The areas chosen in the study represent two very different places where there is a tradition of cycling – Hull and Cambridge – and two areas where cycling has seen something of a boom, Hackney and Bristol.

Hull was once known as “the UK’s Cycling City” because of its flat terrain, high density population, short commutes and large number of bicycle shops. Today, while cycling is often considered quite middle class, Hull’s working class history means those who took part in the research often saw riding their bikes as a functional necessity.

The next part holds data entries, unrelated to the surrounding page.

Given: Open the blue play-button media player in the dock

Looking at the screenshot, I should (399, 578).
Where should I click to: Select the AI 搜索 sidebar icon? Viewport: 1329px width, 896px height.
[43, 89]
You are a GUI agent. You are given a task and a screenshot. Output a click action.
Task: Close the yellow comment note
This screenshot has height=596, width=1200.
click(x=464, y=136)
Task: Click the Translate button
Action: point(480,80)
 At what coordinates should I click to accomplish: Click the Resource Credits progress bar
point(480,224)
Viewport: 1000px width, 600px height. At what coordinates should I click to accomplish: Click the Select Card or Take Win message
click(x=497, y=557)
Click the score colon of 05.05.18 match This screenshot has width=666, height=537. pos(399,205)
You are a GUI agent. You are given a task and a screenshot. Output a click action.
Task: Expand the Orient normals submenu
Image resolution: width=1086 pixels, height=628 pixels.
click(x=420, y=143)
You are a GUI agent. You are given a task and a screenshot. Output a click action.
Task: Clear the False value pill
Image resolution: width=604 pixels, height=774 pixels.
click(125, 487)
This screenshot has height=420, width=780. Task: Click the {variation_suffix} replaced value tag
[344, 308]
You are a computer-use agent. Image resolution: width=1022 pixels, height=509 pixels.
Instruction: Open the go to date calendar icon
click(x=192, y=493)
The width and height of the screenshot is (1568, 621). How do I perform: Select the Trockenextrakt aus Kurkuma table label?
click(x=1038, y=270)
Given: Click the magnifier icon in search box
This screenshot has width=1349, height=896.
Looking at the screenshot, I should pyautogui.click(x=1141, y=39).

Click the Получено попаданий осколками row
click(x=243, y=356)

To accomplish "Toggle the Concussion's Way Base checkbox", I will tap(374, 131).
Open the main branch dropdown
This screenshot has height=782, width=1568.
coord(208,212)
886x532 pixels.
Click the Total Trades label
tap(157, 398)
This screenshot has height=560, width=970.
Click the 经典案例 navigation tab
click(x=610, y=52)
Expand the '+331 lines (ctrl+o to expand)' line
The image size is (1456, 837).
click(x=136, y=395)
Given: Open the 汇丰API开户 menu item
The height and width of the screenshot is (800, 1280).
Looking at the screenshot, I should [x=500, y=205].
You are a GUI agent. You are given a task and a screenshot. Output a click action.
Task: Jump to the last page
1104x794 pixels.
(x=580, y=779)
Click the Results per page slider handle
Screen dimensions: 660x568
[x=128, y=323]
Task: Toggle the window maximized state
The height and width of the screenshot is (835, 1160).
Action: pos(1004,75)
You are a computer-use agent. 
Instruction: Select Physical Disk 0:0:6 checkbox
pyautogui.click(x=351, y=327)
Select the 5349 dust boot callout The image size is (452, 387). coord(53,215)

Cambridge has its historic centre and the University undergraduate car ban to thank for its continued high cycling figures. When it received Cycling City status, the Cambridge Cycle programme acknowledged this by planning to tackle the growth of new, car-dominated, developments outside the city centre. A recession did that for them, however, letting them concentrate on maintaining what they already have.

Hackney is both an area of serious deprivation and major gentrification. The “fashionista stuff...  all the single speed stripped down stuff” has made the area famous, but the study suggests bicycle use in other parts of the community and small businesses is overlooked.

The team chose Bristol partly because it had already seen cycling rise by just over a third before it was given Cycling City status. The number of people choosing to ride continues to grow, with a strong sense of localism and a DIY ethic helping keep older bikes, social networks and small businesses healthy.

In neither Hull nor Cambridge did those interviewed think there was a “cycling culture”. They were just people on bikes, doing something everyday (See also Copenhagenize on vacuum cleaner culture).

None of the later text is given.